Sometimes I start to feel trapped by being at university. I begin to panic that I still have four and a half years of being an undergraduate, and I scour the internet desperately looking for an affordable house to rent next year – even a rented studio flat would feel more like home than a single room in a building of 400 people.
I felt that way last night, and got myself into a bit of a state trying to find some way to escape from living like this. I’m not really sure what causes this sort of panic. I think it’s partly an inate desire to build a home, which for me is symbolised by having my own kitchen and more than one room to call my own. I don’t want to have unpleasantly noisy neighbours on the other side of a thin wall, and I don’t want to share a kitchen or a bathroom with 18 other people who don’t understand basic hygiene.
But this morning I got up (after the delightful 5.30am fire alarm – another thing driving me out of here) and cycled to tutoring. Just getting out of the usual student bubble tends to help, and having an income, albeit a fairly tiny one, makes me feel as though I’m working towards that kitchen. On the way back I was cycling through the meadows and, perched on a branch over the partially-frozen river, I saw a kingfisher. It sat for several seconds before swooping off further down the river, onto another branch. I pedalled slowly and carefully after it and tracked its journey for almost a full minute before it suddenly darted back the other way.
A little further on, sitting beside the cycle path in the park, was a bird with a crest sticking up on the top of its head. I think it was a great creasted grebe; at times like this I regret not taking more interest in birds as a child.

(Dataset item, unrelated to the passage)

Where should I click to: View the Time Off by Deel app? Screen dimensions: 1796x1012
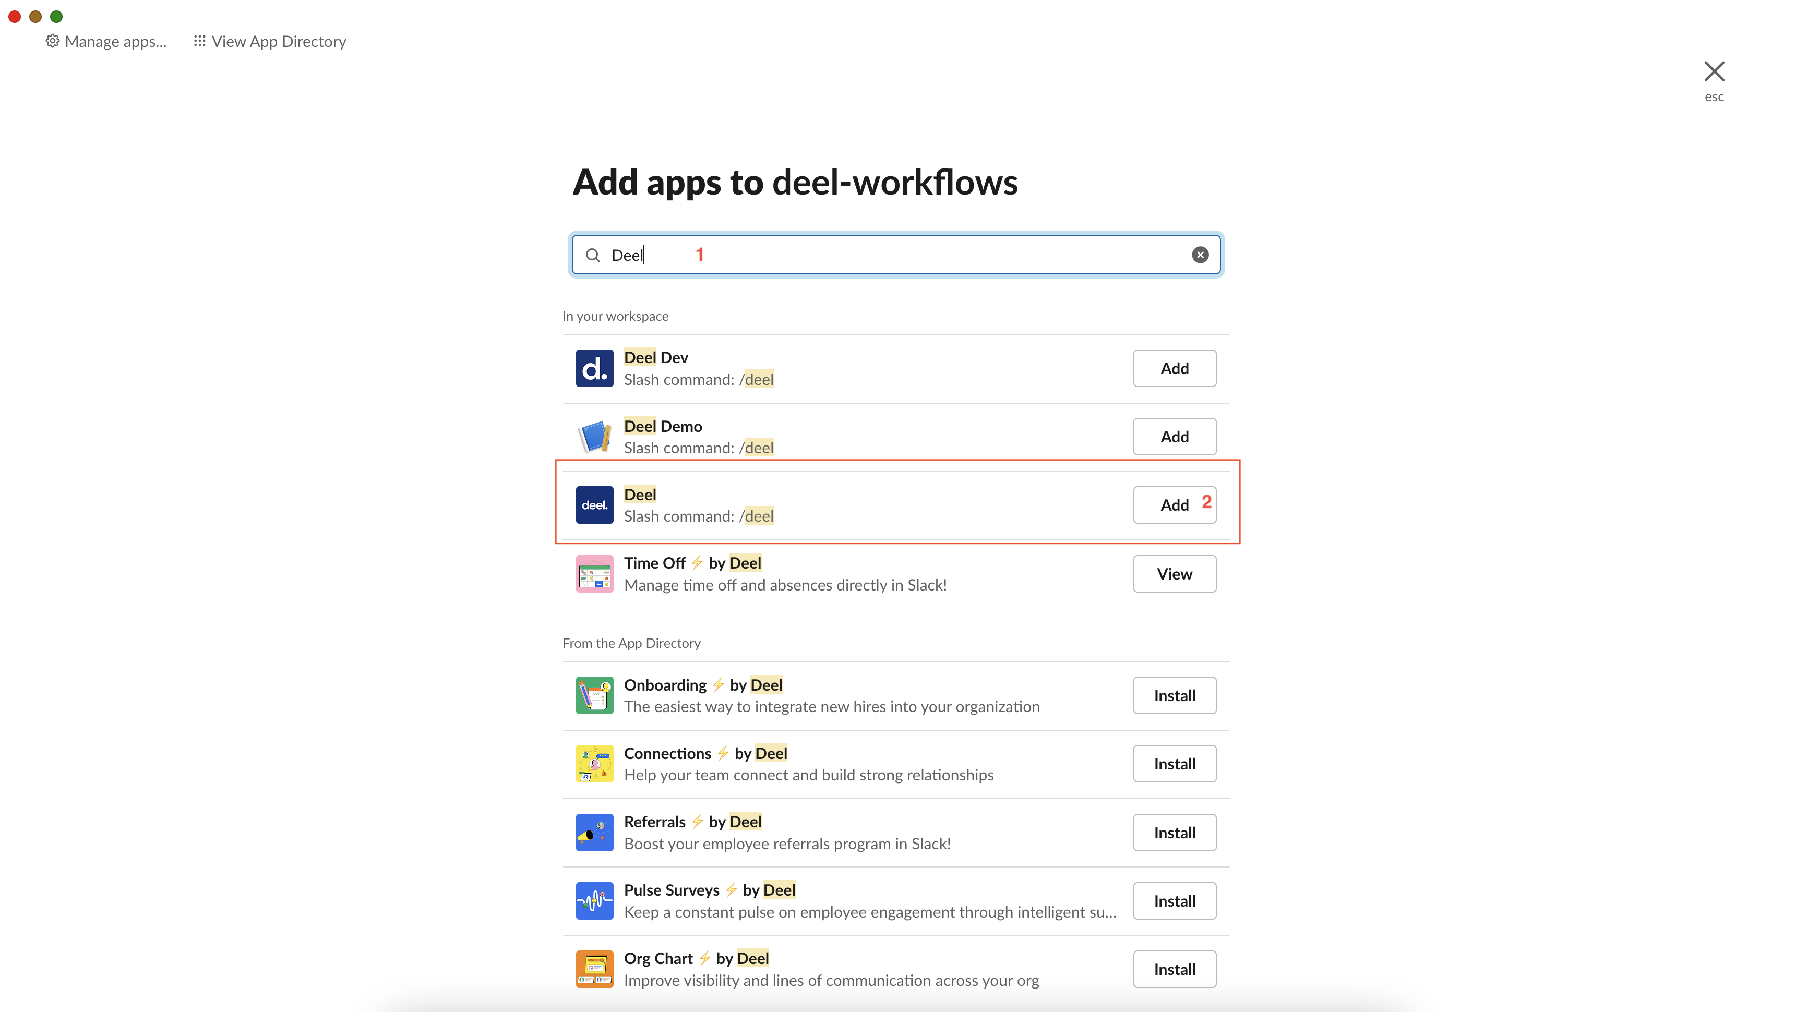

At any rate, it was a bird I don’t often see and it sat for quite a while before hopping off into flight.
I’m not sure why seeing these two birds made me feel better but it did. Perhaps it’s because they provided such a lovely contrast from the daily monotony of textbooks and judgments. Maybe it’s because I recognised that I’m not really trapped – I can get on my bike and cycle out of Cambridge, I can see beautiful things and I’m only here for a short time. Maybe it’s just that I like brightly-coloured birds with funny hairstyles. Perhaps it’s just that fresh air and exercise cheer me up even when I’ve only managed seven hours of broken sleep for several nights in a row.